Segment Start: Selected extract
All Over the Map | July 2016

By Liz Massey, June 2016 Issue.

With a couple of spectacularly out-of-character (not to mention highly entertaining) exceptions, I have not been known for most of my life as an impulsive person. Even when it comes to my writing, I’m typically a planner, not a plunger. However, it’s a mistake if someone reads my preference for structure as an attachment to stagnancy. I like for things to progress in a positive manner – and according to my blueprints, if possible. And when things don’t, I get impatient.

Many wisdom traditions address impatience by saying that the things that bug you the most are the things that have the most to teach you. If that is the case, I will be a student in the School of Life until the end of my days. I have a long list of issues that get under my skin, starting with personal life stressors such as unrealized career ambitions (where’s that book I’m destined to write?) and the laggardly progress of my health and fitness, to political aggravations such as anti-trans bathroom laws, violently polarizing rhetoric, and the time and money our community has to spend defending ourselves against fear-mongering and scapegoating by right-wing leaders.

The quality of patience gets mixed reviews by civil rights activists, including queer equality advocates, and that’s probably as it should be. Martin Luther King Jr. reminded his contemporaries, “We know through painful experience that freedom is never voluntarily given by the oppressor; it must be demanded by the oppressed.” Too often, asking an oppressed group to “wait” on freedom means asking them to quit demanding it. But major reform movements do often take quite some time to play out. More than a century passed between Abraham Lincoln’s Emancipation Proclamation in 1863 and the passage of the Civil Rights Act in 1964; 72 years passed between the 1848 Seneca Falls Convention, the first gathering to call for women’s equality with men, and the act that represented the culmination of its aims – universal suffrage for American women through the 19th Amendment to the Constitution, which took effect in 1920.
Segment End: Selected extract
Segment Start: Provided information
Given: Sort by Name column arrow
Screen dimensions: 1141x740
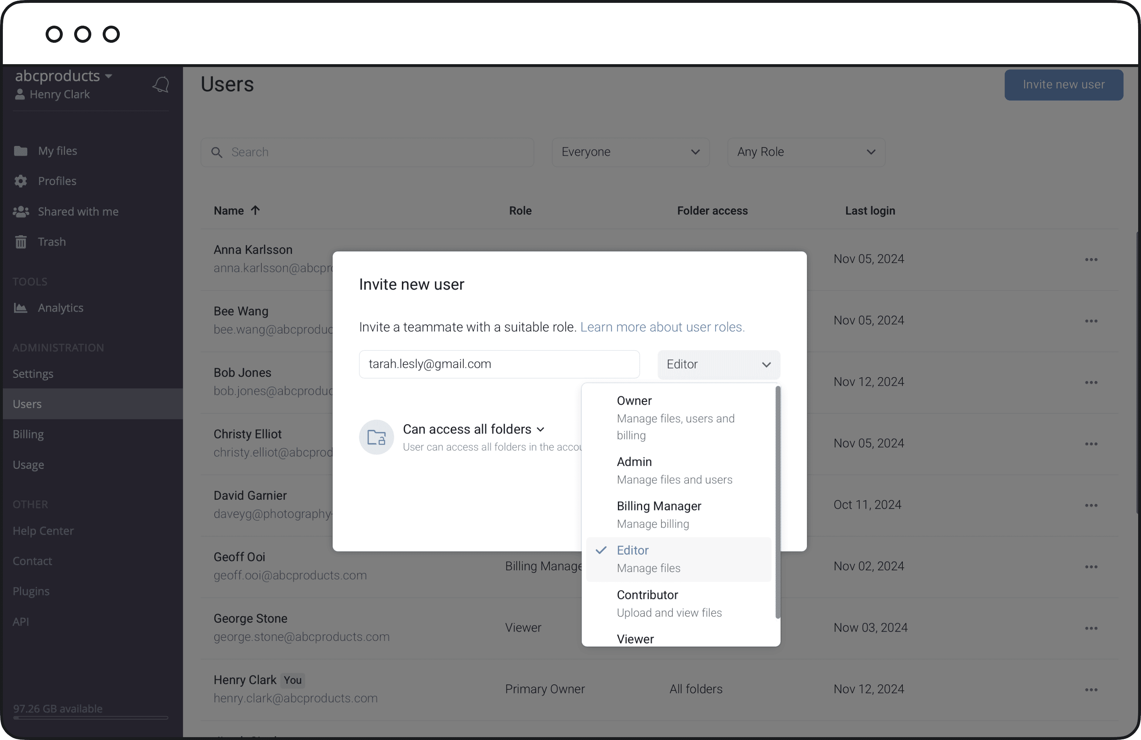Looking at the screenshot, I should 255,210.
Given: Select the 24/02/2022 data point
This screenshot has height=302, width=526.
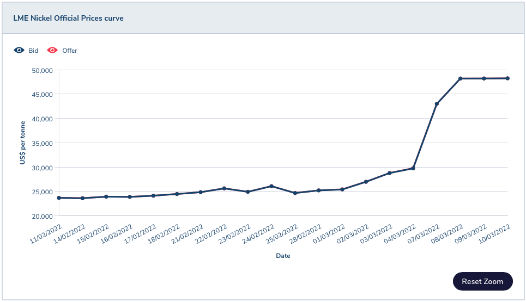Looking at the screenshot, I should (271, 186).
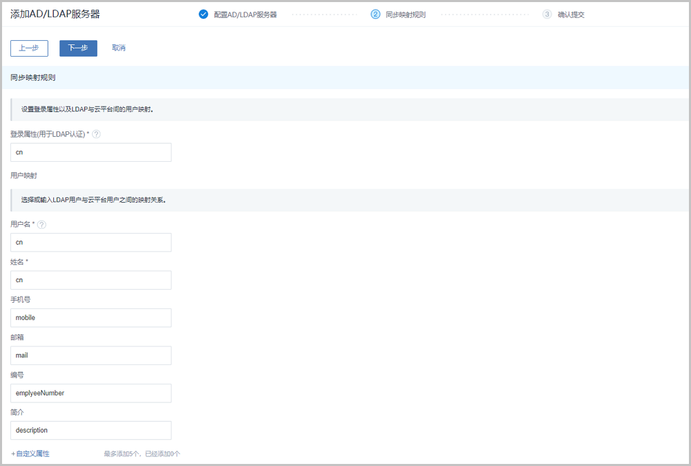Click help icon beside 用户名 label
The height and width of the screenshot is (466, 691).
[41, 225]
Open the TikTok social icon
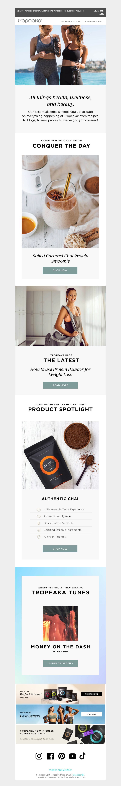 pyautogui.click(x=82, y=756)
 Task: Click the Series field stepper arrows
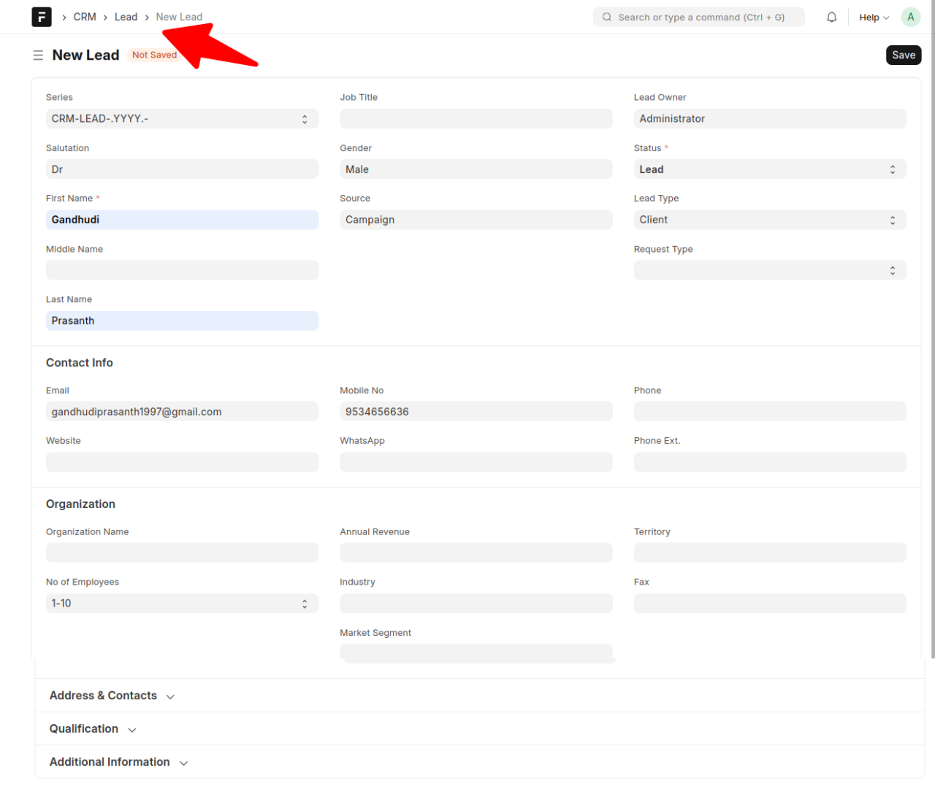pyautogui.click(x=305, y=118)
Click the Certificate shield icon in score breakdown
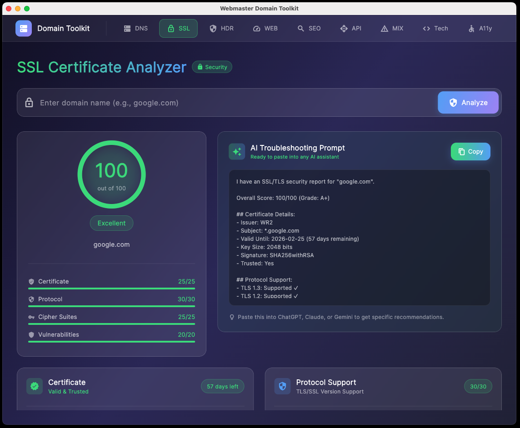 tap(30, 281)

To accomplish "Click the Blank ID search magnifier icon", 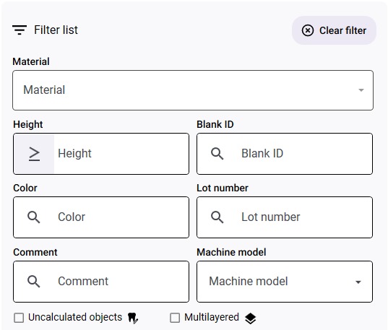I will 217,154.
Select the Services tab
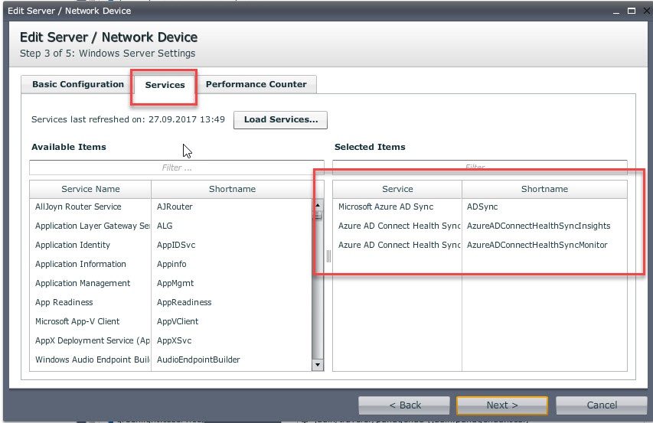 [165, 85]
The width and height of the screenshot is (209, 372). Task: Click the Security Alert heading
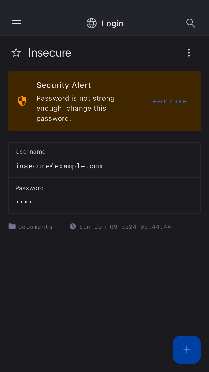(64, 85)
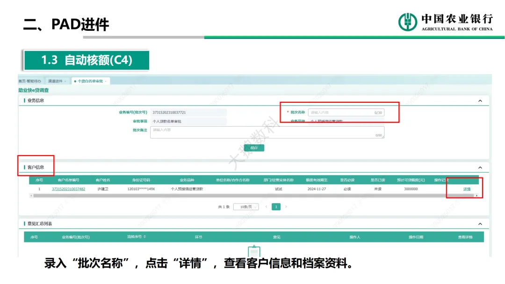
Segment End: Provided information
Work instructions:
1/ Return the passage of the essay on impatience between "Many wisdom traditions" and "by right-wing leaders.", inclusive, copying it word for word.
2/ Continue the essay on impatience from the end of its last paragraph.

Activity answers:
1/
Many wisdom traditions address impatience by saying that the things that bug you the most are the things that have the most to teach you. If that is the case, I will be a student in the School of Life until the end of my days. I have a long list of issues that get under my skin, starting with personal life stressors such as unrealized career ambitions (where’s that book I’m destined to write?) and the laggardly progress of my health and fitness, to political aggravations such as anti-trans bathroom laws, violently polarizing rhetoric, and the time and money our community has to spend defending ourselves against fear-mongering and scapegoating by right-wing leaders.

2/
The most successful activists seem to take a paradoxical attitude toward patience. They never lose their impatience with inequality, injustice and oppression. But they also make a commitment to stay with their advocacy for as long as change requires, and adopt habits and a life structure that can sustain that commitment.

With a long-term commitment to change-making in place, it’s possible to consider the advantages of being patient in a specific situation, some of which include:

The time to think strategically.

Ability to let the proverbial dust settle and see what’s actually happening.

The capacity to escalate a direct action in a thoughtful way.

Allowing oneself or others time to make lifestyle or time commitment changes, in order to be able to give more to the movement.

Providing the opportunity to turn neutral and mildly antagonistic folks into supporters – a switch known as “shifting the spectrum of allies.”

The key to utilizing patience, as I’m discovering in my own life, is balance. When I ignore my gut feeling that NOW is the time to act, I miss watershed moments in which conditions are particularly ripe for change. On the other hand, when my actions seem driven by frustration and desperation, and not my core values, I often find I have created “change,” but not of the sort for which I was looking.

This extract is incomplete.